▶ DATA EXCERPTS
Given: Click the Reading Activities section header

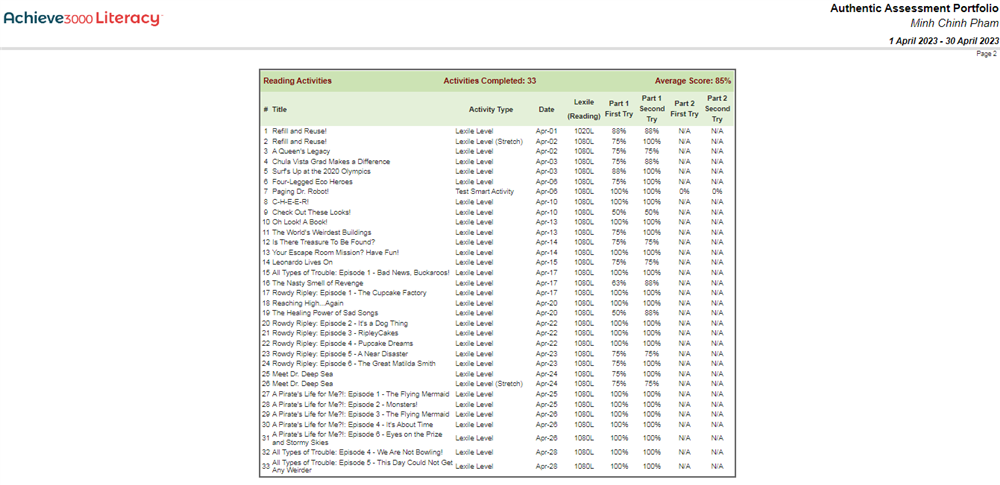Looking at the screenshot, I should tap(297, 81).
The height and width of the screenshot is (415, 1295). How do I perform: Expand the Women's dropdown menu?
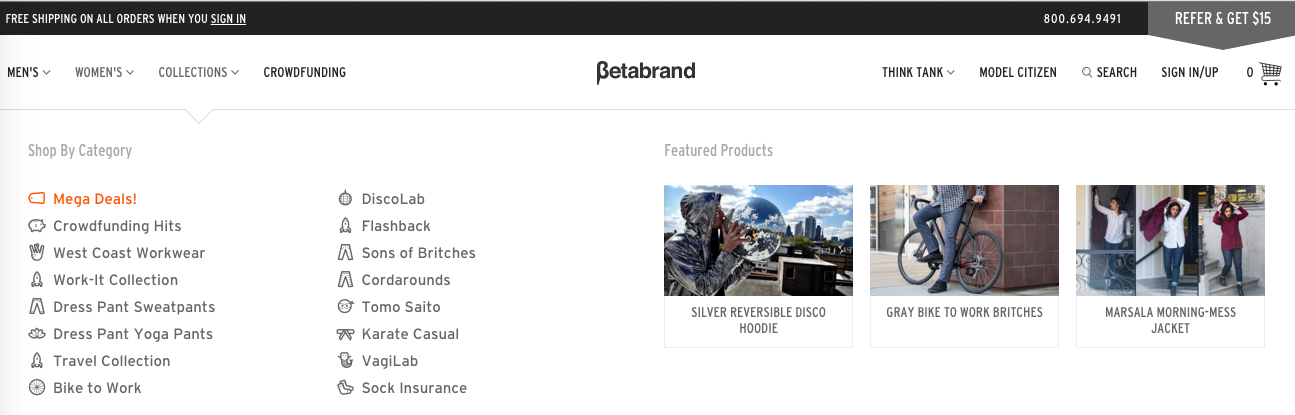[x=104, y=72]
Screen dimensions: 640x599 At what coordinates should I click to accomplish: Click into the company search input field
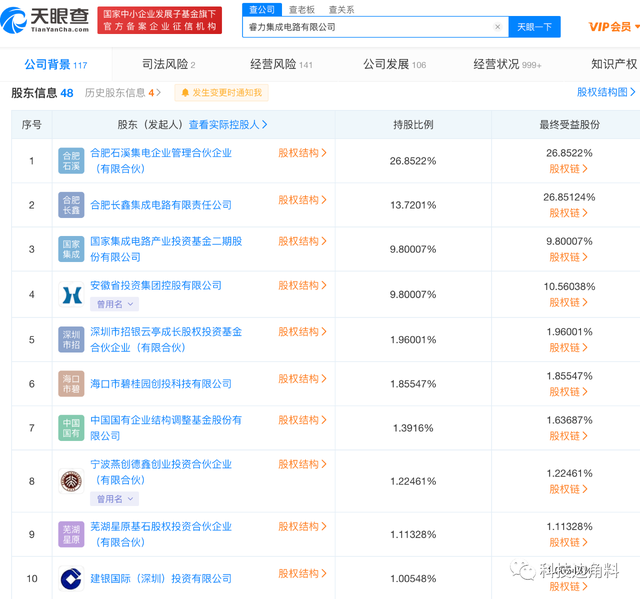coord(367,27)
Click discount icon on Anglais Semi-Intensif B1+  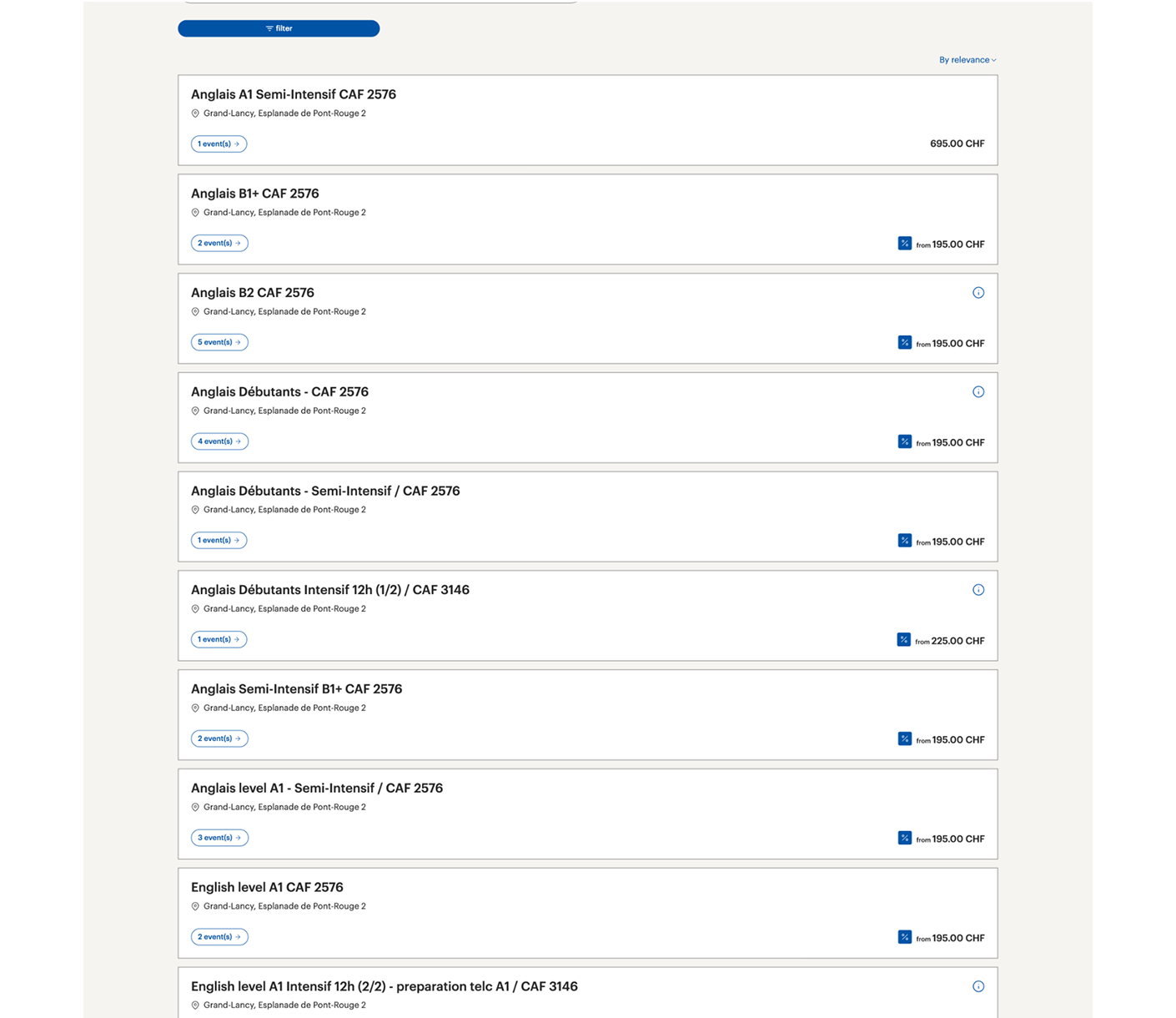(x=905, y=739)
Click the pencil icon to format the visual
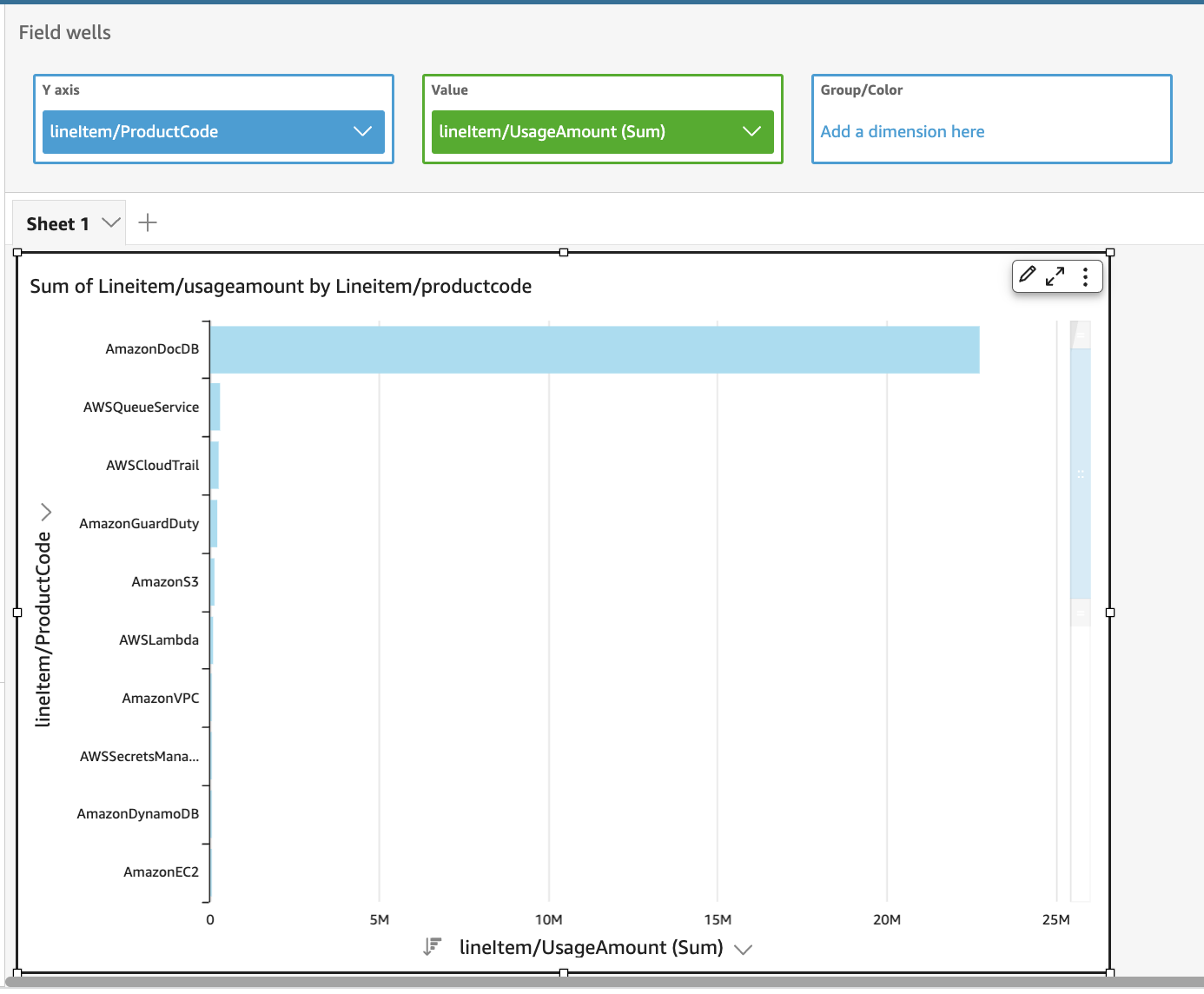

▶ TASK OBJECTIVE
Please swap "dropdown menu" for "drop-down list" in the lines starting at the first one and ending at the line that contains "coord(367,27)", and write those lines out again with nothing else changed. Leave the pictures out of your answer.

▶ RESPONSE TO THE EXERCISE
Given: Click the Reading Activities section header

Looking at the screenshot, I should tap(297, 81).
The height and width of the screenshot is (415, 1295). How do I perform: Expand the Women's drop-down list?
[x=104, y=72]
Screen dimensions: 640x599 At what coordinates should I click to accomplish: Click into the company search input field
coord(367,27)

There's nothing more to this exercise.